Ma questo non sarebbe stato possibile senza creare le giuste condizioni culturali e sociali indispensabili per accogliere l'annuncio. Per don Lorenzo annunciare il Vangelo non poteva prescindere dalla concreta promozione di ogni persona, attraverso la scuola. Il Vangelo, a questo punto, diventa una questione di giustizia. A quarant'anni dalla scomparsa di don Lorenzo, la "questione" degli ultimi, dei poveri è ancora tristemente attuale. Cambiano le forme, le condizioni, cambiano i "poveri" ma il nocciolo è sempre lo stesso: garantire a tutti un'educazione e un'istruzione dignitose. La scuola che oggi sogniamo è una scuola capace di accogliere e includere perché non diventi un ospedale che cura i sani e respinge i malati. A scuola c'è posto per tutti: per Ahmed che viene dalla Tunisia, per Mariella che vede il mondo dalla sua carrozzella, per Marco che di studiare non ha tanta voglia.
Una scuola capace di valorizzare le culture e le differenze, di mettere al centro le persone e di averne a cuore la formazione. Barbiana ci chiama, dunque, a costruire una società dei diritti e delle opportunità dove sia dato ad ognuno una possibilità di speranza e di futuro.

Barbiana e la parola

A Barbiana si studiavano tanto le lingue. Ma soprattutto l'italiano. L'importante è sapersi esprimere. La parola, il sapere educano al senso critico, dicono di una testa ben fatta, che fa a meno delle mode, delle schiavitù intellettuali. La parola, per don Lorenzo,
rende consapevoli e liberi. Traduce un sapere vivo, capace di parlare alla vita di tutti i giovani, anche a quella dei "montanari"di Barbiana. Per questo studiare è un diritto di tutti, anche dei ragazzi "difficili". La scuola che rinuncia "all'ultimo della classe" al più svogliato, a Gianni, insomma, non è più degna di essere chiamata scuola. È questo il suo problema, ieri, ai giorni di Barbiana, come oggi.
Dunque, c'è solo una cosa da riaffermare: questa scuola serve!
Una scuola che insegni a vivere, a pensare. Una scuola in cui imparare ad essere uomini, donne, cittadini. Di domani. Già oggi.

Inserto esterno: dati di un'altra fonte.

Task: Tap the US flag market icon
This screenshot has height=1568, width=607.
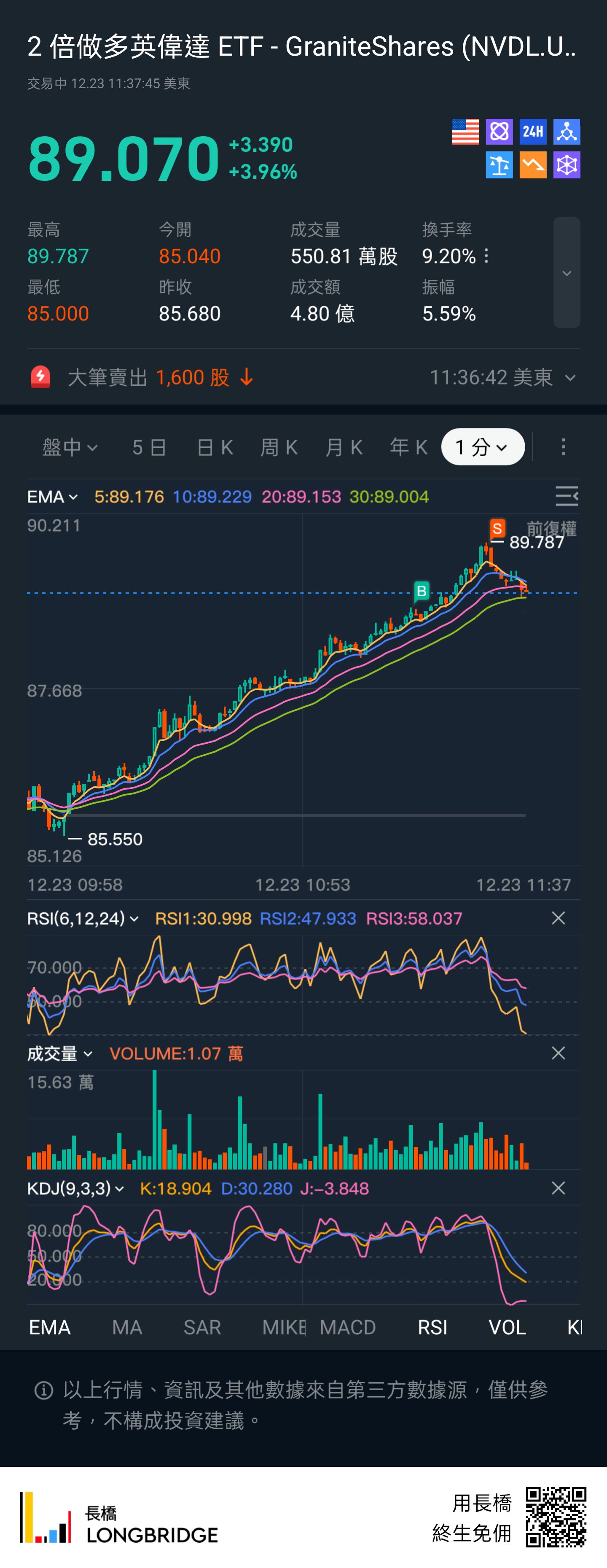Action: point(465,132)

Barbiana e la cittadinanza

I care. Un motto semplice, che rimane facilmente impresso. Significa "mi interessa, mi sta a cuore" A Barbiana questo motto era scritto su un cartello inchiodato sulla porta della scuola. Ma non solo lì. Era scolpito nelle menti e nei cuori di tutti gli scolari di don Milani. Don Lorenzo aveva insegnato loro che era proprio lo studio la chiave per il loro riscatto; uno studio, però, non fine a se stesso, ma che sapeva farsi dono per gli altri. In questo
modo provava a vincere la sua sfida: fare di quei ragazzi dei cittadini in grado di spendersi per gli altri, per i più deboli, poveri, emarginati, di prendersi cura delle proprie realtà impegnandosi nella politica, nel sindacato, nella scuola. Da Barbiana, da quella piccola aula dove studiavano ragazzi di tutte le età,dovevano venir fuori quei "cittadini sovrani" di cui parla la Costituzione. La lezione di don Milani è ancora oggi straordinariamente significativa e provocatoria.